Segment Start: Text
Background and Examples
Medical Errors became prominent in 1999, when the Institute of Medicine published a report "based on studies conducted in 1984 and 1992 that concluded 44,000 to 98,000 patients die every year in hospitals due to medical error" (Harrington, 2005). After the report was published the Institute of Medicine mandated that medical errors must be reported. In addition, the Institute of Medicine formed a set of recommendations to reduce errors. They emphasized that the "key to reducing medical errors is to focus on improving the systems of delivering care and not to blame individuals" (Harrington, 2005). It is the responsibility of the hospital to report any errors and have doctors, nurses, and other medical support staff establishes an error-reporting system that reduces medical errors.
An example of this is the incident that happened at "Rhode Island Hospital in November, 2007. The patient had surgery on the wrong side of the head. The CT scan showed bleeding on the left side and the neurosurgeon began drilling on the right side" (abcNEWS Health, 2011). Once the surgeon realized his mistake, he quickly closed up the hole and began performing surgery on the correct side. The patient survived; however, the hospital was fined $50,000 for its transgression. Two other patients at the same hospital had surgery on their heads, unfortunately one patient died three weeks later. The hospital has enforced new measures to prevent errors and promote patient safety; however they still do not know what went wrong and how this error was made.
Segment End: Text
Description of the task: Copy the part of the medical errors text from "Background and Examples" to "reduces medical errors." word for word.
Segment Start: Records shown
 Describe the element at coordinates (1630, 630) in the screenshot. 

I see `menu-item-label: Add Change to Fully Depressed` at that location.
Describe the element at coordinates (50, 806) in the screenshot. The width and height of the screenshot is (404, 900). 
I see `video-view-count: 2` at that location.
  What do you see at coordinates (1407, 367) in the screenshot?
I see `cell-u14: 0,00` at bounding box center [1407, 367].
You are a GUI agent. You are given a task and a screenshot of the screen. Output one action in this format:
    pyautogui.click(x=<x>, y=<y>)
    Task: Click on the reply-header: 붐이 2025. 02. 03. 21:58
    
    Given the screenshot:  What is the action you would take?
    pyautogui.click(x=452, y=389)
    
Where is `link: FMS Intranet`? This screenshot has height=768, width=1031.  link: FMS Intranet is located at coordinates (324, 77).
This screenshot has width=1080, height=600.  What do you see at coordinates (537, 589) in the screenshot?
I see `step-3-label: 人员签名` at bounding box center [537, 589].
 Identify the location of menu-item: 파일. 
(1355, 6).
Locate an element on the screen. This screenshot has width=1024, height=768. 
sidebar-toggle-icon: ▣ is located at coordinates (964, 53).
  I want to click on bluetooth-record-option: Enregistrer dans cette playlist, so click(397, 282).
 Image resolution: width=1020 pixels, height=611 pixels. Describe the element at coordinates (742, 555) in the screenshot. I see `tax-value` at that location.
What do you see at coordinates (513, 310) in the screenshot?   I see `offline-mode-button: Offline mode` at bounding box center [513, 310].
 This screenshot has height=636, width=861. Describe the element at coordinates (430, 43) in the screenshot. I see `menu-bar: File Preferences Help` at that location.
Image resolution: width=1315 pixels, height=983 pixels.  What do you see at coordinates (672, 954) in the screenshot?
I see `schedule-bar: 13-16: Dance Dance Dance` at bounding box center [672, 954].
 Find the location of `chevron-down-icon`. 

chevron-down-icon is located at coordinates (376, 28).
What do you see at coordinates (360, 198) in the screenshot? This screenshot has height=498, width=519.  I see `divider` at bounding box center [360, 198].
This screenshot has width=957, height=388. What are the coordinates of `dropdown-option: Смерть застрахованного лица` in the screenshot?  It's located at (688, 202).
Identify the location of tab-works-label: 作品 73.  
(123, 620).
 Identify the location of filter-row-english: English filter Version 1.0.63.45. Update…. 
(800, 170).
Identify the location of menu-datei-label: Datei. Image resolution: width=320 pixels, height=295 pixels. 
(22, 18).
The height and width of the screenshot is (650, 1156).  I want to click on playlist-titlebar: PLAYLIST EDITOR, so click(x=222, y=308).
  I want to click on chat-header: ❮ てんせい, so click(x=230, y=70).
Segment End: Records shown
Answer below:
Background and Examples
Medical Errors became prominent in 1999, when the Institute of Medicine published a report "based on studies conducted in 1984 and 1992 that concluded 44,000 to 98,000 patients die every year in hospitals due to medical error" (Harrington, 2005). After the report was published the Institute of Medicine mandated that medical errors must be reported. In addition, the Institute of Medicine formed a set of recommendations to reduce errors. They emphasized that the "key to reducing medical errors is to focus on improving the systems of delivering care and not to blame individuals" (Harrington, 2005). It is the responsibility of the hospital to report any errors and have doctors, nurses, and other medical support staff establishes an error-reporting system that reduces medical errors.